There is a supplier called Re-do Enterprises (Pvt) Ltd was given an order on the 19 th of
October 2017 to do tiling in the offices. Upon realizing that its tax clearance has expired he
back dated the invoice to the 12th of April 2017 to avoid being paid less 10% on his invoice
value as the date on the invoice the company had a valid tax clearance. The invoice value is
$1650 and I then paid the supplier $1485 ($1650-$165).

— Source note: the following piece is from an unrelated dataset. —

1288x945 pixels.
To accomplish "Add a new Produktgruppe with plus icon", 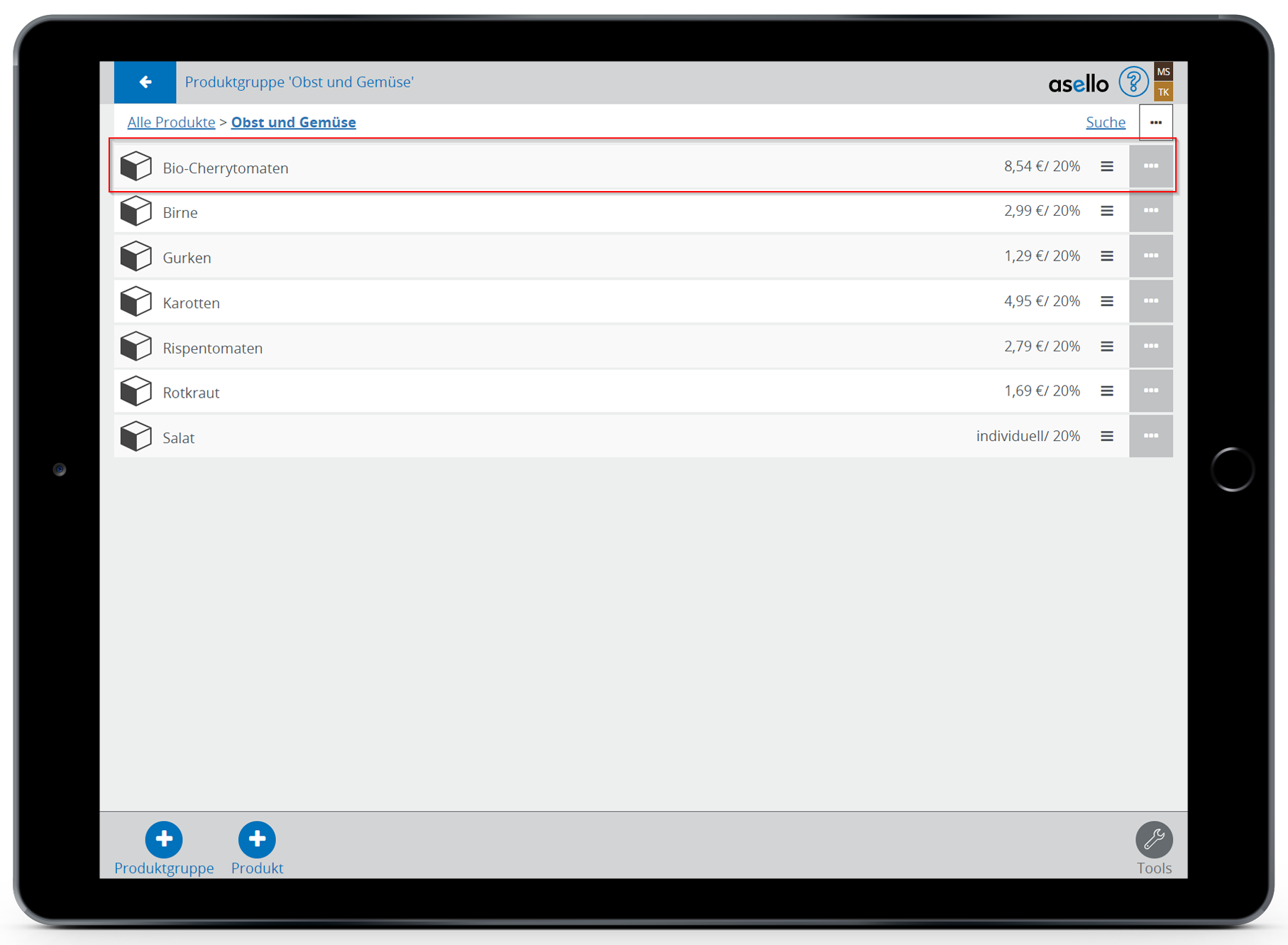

By this I saved the company from
paying penalties to ZIMRA for not deducting withholding tax on this supplier.

Payment Preparations
Before a payment to the supplier is made, I first check the all the documents given to me by
our stores department. I look for a purchase requisition from the end user department, a
purchase order and goods received note (GRN) and compare the name of the company on
these two documents with the company name on the invoice and the goods delivery note to
ensure they are the same. Also I check the items and quantities ordered and received and
the price on all documents (Order, GRN and Invoice) to ensure they match. This saves the
client from paying for unordered goods or paying for goods that were not delivered.